▶ _Document passage_:
Friday 20 July 2007

hilvanando el hilo de la vida

The first colleague I talked to today said to me: “Pete, you seem totally out of it these days!” And I was slightly taken aback by the comment, because I’ve been feeling as sharp as a samurai sword this week. Mind you, I have been far out, lost in a world of thought that’s located far far away from wherever my body may find itself. Such dislocation is what permits me to leave my body in a trance-like state on the running machine, with no mind in control to say: “Stop, I think you need to save the energy for something else”.

But this afternoon, I realized that my colleague had been right. I suddenly noticed I was pretty much floating, and I thought back to this morning. What madness. All sorts of things had been flying around my head. I was full of randomness.


* * * * * earlier today * * * * *

"I used to think
As birds take wing
They sing through life
So why can’t we?"

▶ _Request_: Write the next part of the blog entry about feeling out of it, picking up after the last line of the verse. The listing that comes next is from a different source.

▶ _Data extract_:
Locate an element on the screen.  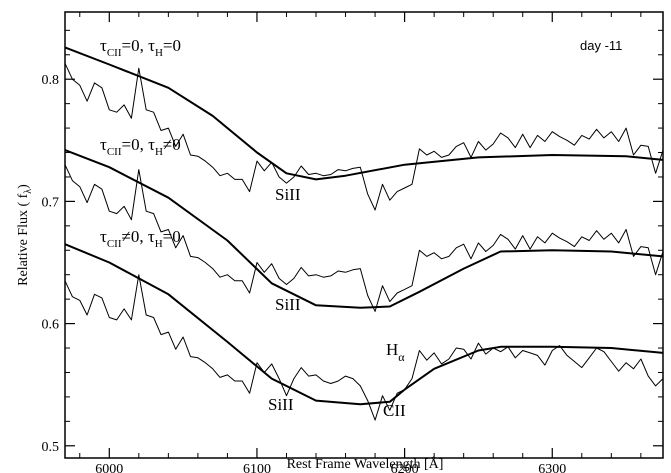
y-tick-label: 0.6 is located at coordinates (51, 326).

▶ _Result of this exercise_:
This morning I have been unable to work: I can’t keep my eyes from the rain outside. It’s quite spectacular. The rain always fills me with an urge to do I don’t know what: just as quickly as the rain hits the ground, my consciousness becomes awash with far-flung ideas and inspirations. Generally, I am possessed with the urge to sing in Italian, though I don’t know which song to sing. This morning, the rain took me back in time, and I felt the urge to send a message in Portuguese. While in Lisbon all those years ago, we witnessed some of the most insane downpours Portugal had ever seen. The dainty little town seemed like it was going to be washed away – I was almost expecting it to vanish like a chalk painting on a pavement. You know, like what happens in Mary Poppins, after they've sung supercalifragilisticexpialidocious at the races...


Heavy rain and thunder is the weather at its most passionate. It’s something to behold. “Pioggia” certainly does sound as wet as today looks.

But it’s dark. It’s so very dark. Como pode o céu estar escuro como se fosse noite? It’s the end of July. A guy from work is getting married. Just like the rhyme:

“Mary said ‘Aye’ with a twinkle in her eye
And they both got married at the end of July”

Even though the end of July should be wonderfully sunny and pleasant, I like this weather. When the rain stops and the sky clears, the sun will return. We're getting truly bipolar weather at the moment, and bipolar weather feeds creativity.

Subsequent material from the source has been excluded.